To do: Reproduce the passage about ways of communicating about addiction and stigma word for word.

Social media: This has some of the same difficulties as the news media and it may lead to promotion of untruths, stigmatizing beliefs, and hateful comments due to its anonymity.
Word of mouth: Again, this has pitfalls because it’s a highly unreliable game of telephone where important messages may get muddied. He-said-she-said stories, which often amount to gossip, tend to dehumanize the human being at the center of the story who is struggling with a disease. These conversations can silence people in active addiction and their family members, who are often unable to represent their personal struggles effectively to the larger community due to public stigma.
As we can see, although some of these approaches may work, they are not always reliable. Here are additional ideas:
Community trainings about language: One suggestion that has been introduced in our community is the use of trainings about appropriate language for community members, professionals, and the media in hopes of using person-centered language to reduce stigma in our conversations or stories at all levels.
Editorials, blog posts, or press conferences: These methods help knowledgeable people control the message and highlight areas of ongoing focus and work. If compassionate and educated professionals help lead the discussion along with the recovery community, rather than allowing messages of fear, hopelessness, and anger to engulf the conversation, then the larger community can be better guided toward facts, compassionate responses, and future opportunities for prevention and intervention.

Supplied data:
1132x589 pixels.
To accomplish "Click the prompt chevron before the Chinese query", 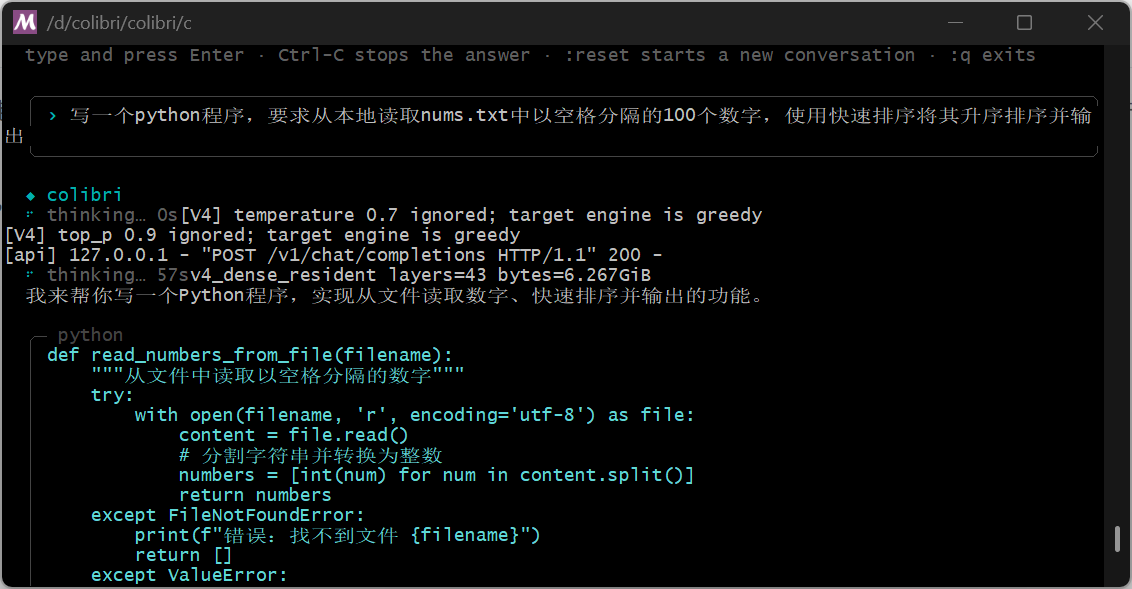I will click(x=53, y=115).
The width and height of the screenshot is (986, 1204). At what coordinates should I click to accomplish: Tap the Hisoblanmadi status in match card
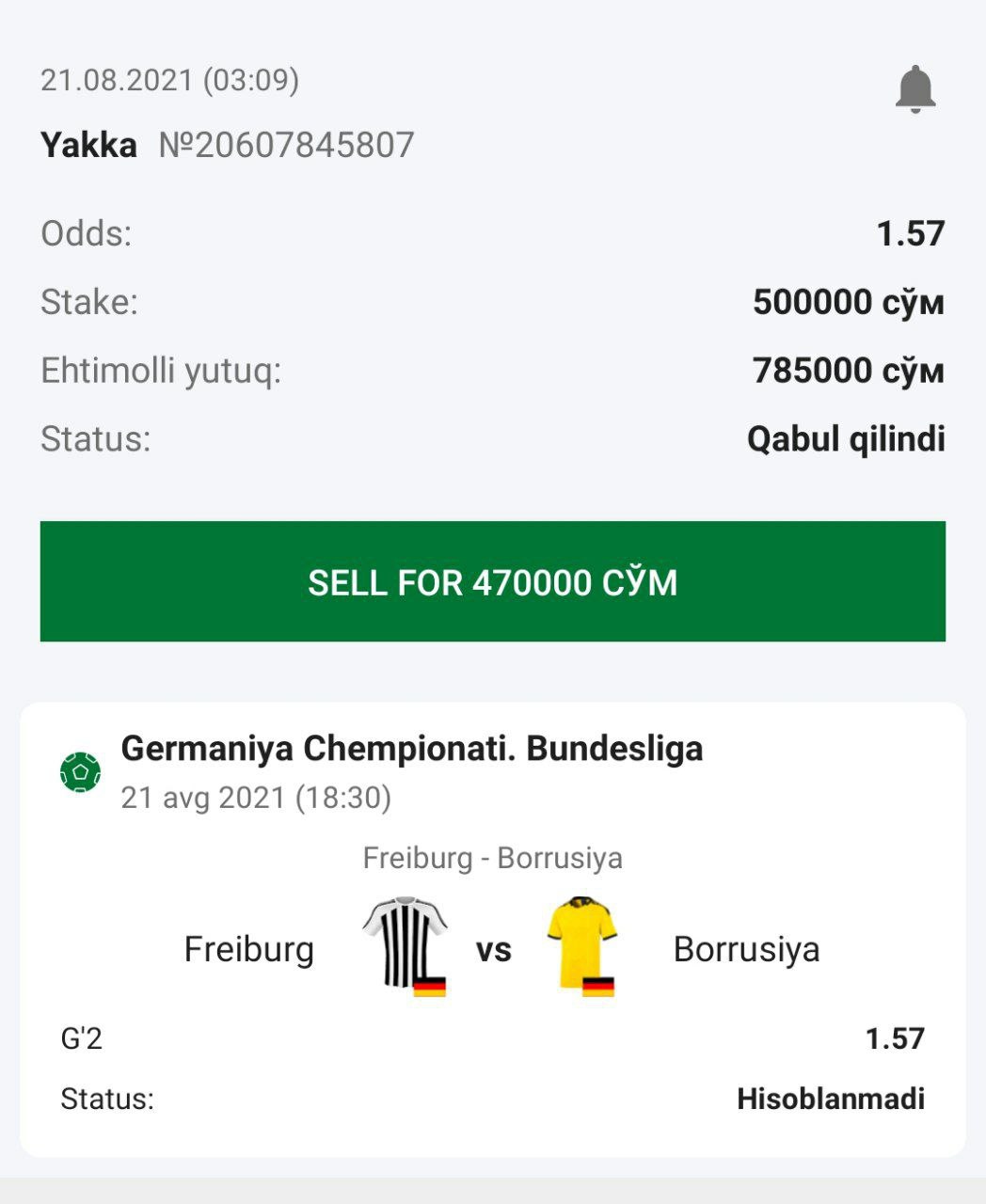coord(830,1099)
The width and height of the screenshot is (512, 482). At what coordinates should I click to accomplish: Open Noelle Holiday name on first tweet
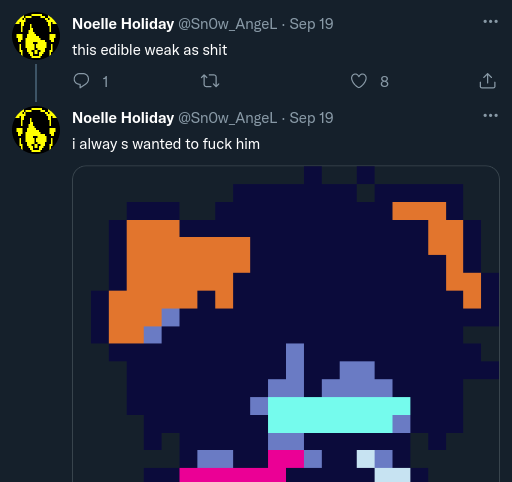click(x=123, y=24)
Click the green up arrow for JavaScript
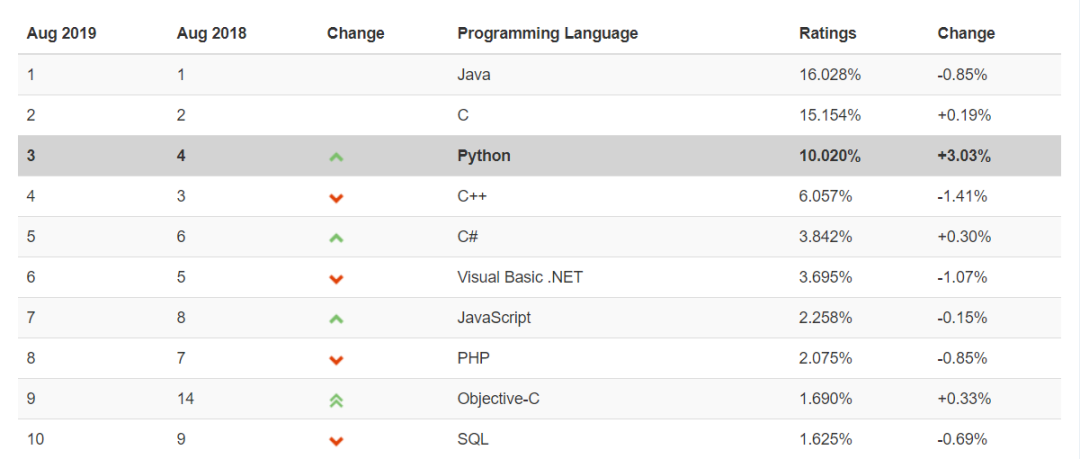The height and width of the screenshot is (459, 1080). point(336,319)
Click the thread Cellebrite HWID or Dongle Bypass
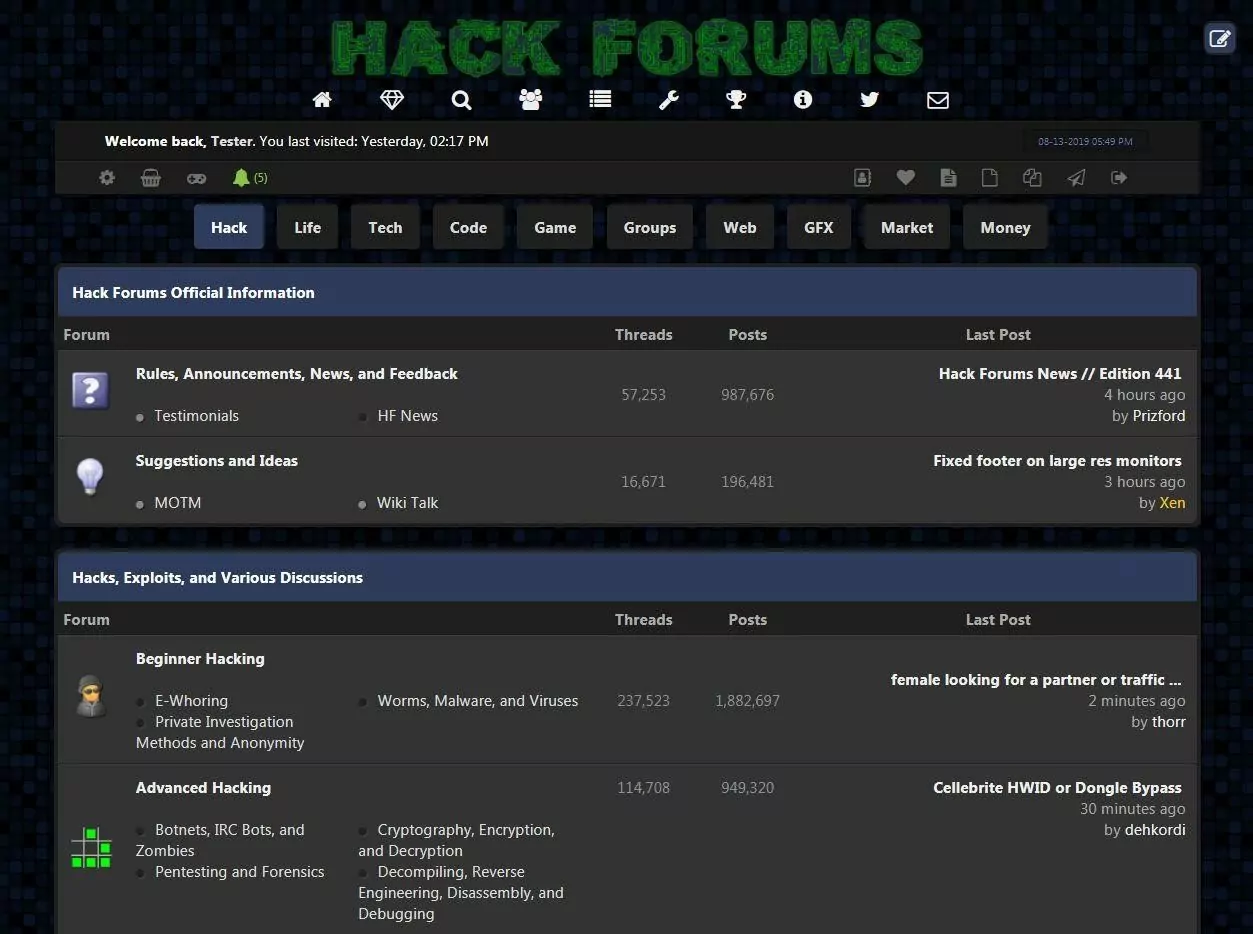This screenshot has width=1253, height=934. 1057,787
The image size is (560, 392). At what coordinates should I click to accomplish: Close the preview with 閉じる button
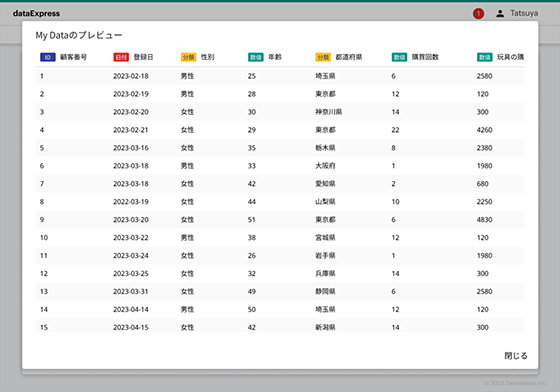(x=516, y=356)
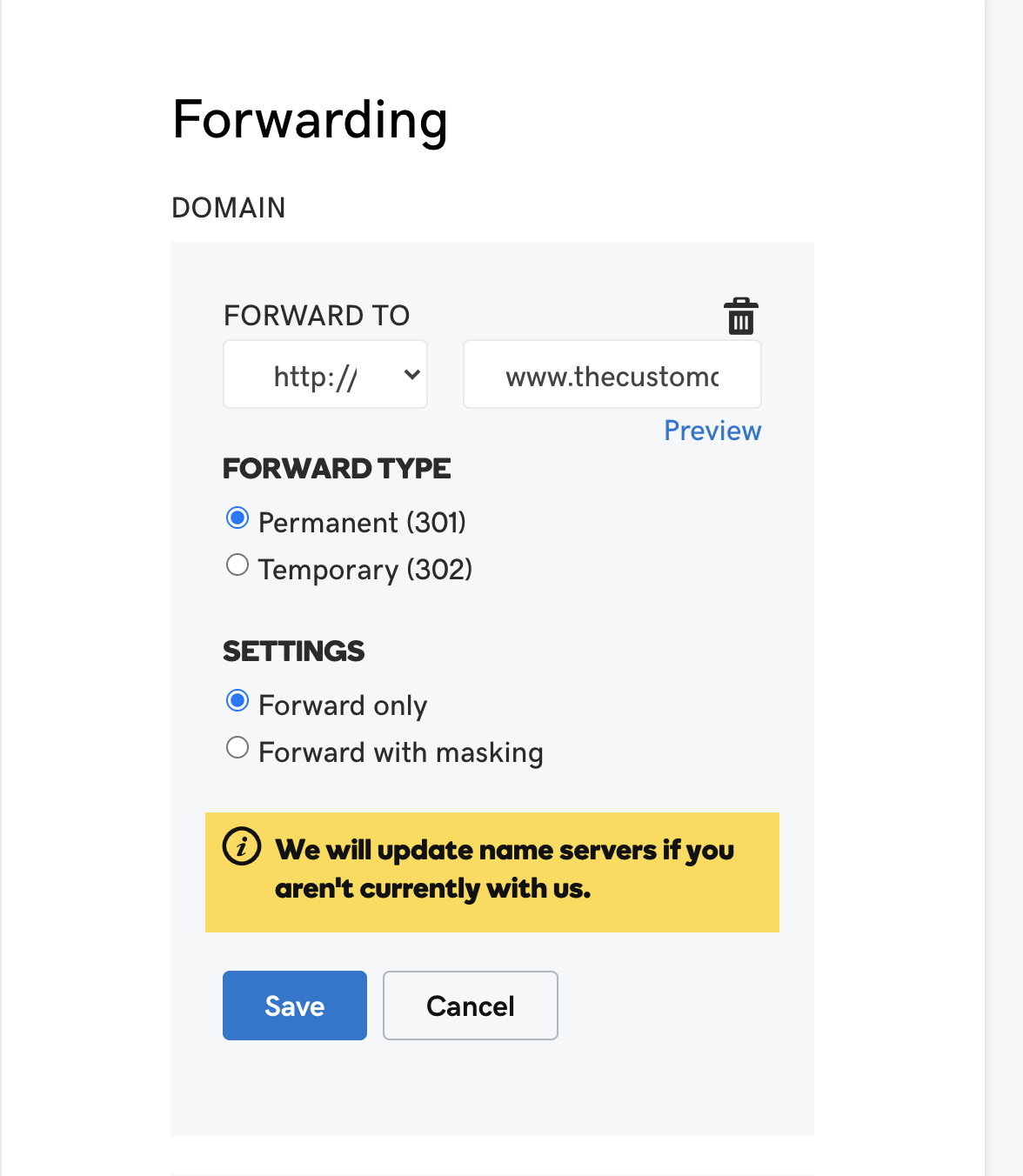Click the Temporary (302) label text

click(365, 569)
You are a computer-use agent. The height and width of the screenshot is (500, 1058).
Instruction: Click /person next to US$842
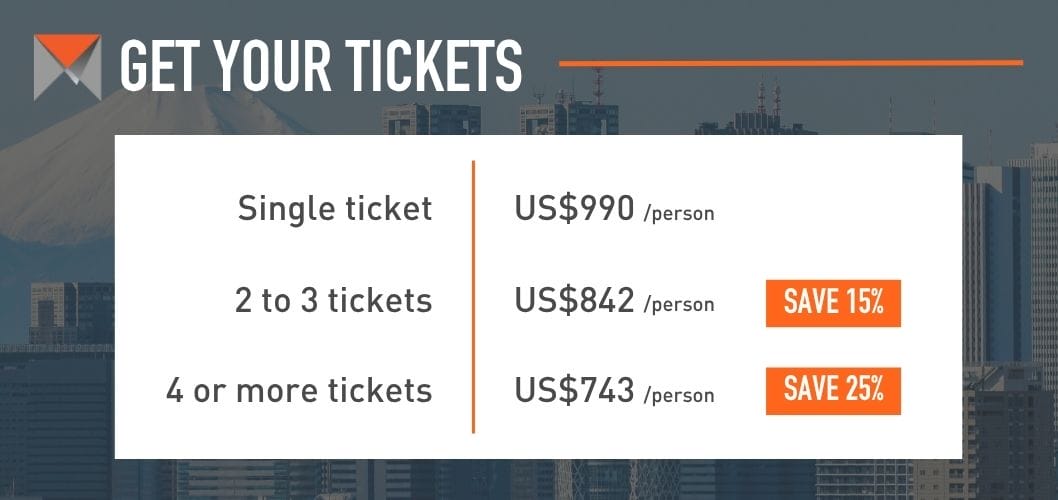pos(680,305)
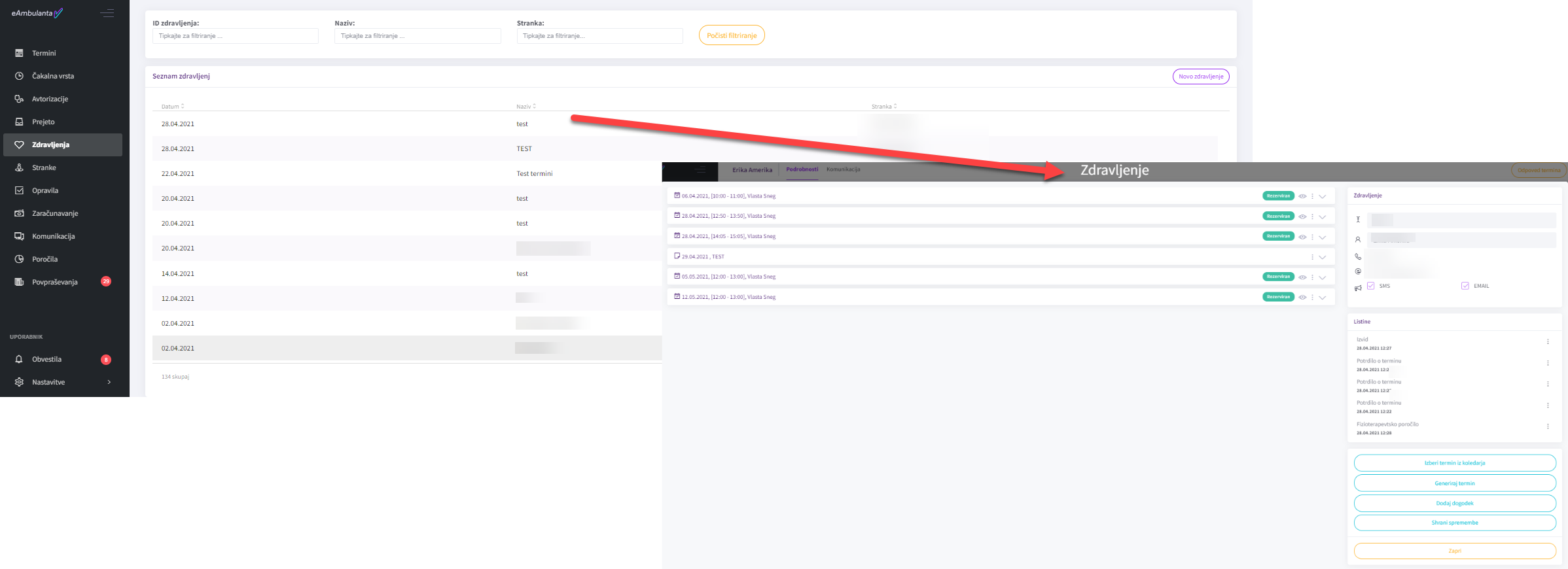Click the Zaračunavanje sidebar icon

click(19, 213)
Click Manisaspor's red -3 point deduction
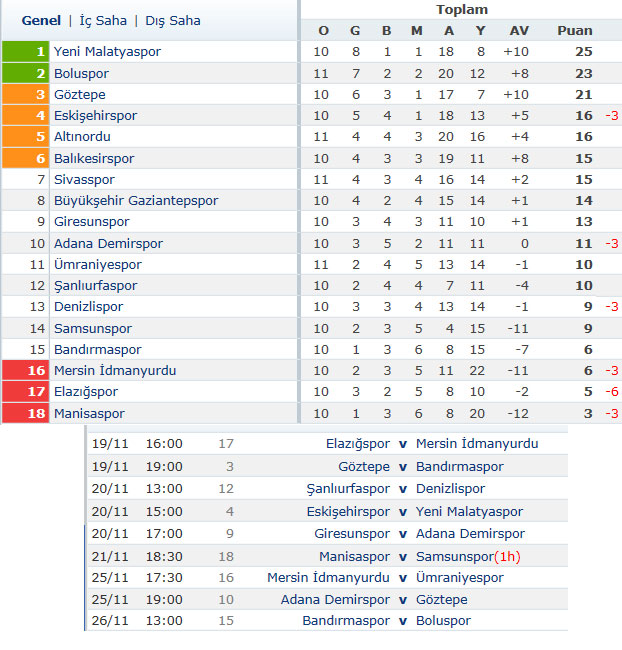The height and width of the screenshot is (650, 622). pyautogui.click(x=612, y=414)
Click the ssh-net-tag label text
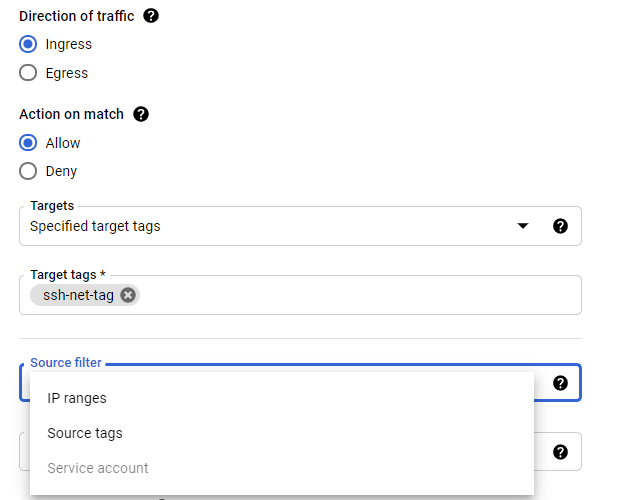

Reply:
Social media: This has some of the same difficulties as the news media and it may lead to promotion of untruths, stigmatizing beliefs, and hateful comments due to its anonymity.
Word of mouth: Again, this has pitfalls because it’s a highly unreliable game of telephone where important messages may get muddied. He-said-she-said stories, which often amount to gossip, tend to dehumanize the human being at the center of the story who is struggling with a disease. These conversations can silence people in active addiction and their family members, who are often unable to represent their personal struggles effectively to the larger community due to public stigma.
As we can see, although some of these approaches may work, they are not always reliable. Here are additional ideas:
Community trainings about language: One suggestion that has been introduced in our community is the use of trainings about appropriate language for community members, professionals, and the media in hopes of using person-centered language to reduce stigma in our conversations or stories at all levels.
Editorials, blog posts, or press conferences: These methods help knowledgeable people control the message and highlight areas of ongoing focus and work. If compassionate and educated professionals help lead the discussion along with the recovery community, rather than allowing messages of fear, hopelessness, and anger to engulf the conversation, then the larger community can be better guided toward facts, compassionate responses, and future opportunities for prevention and intervention.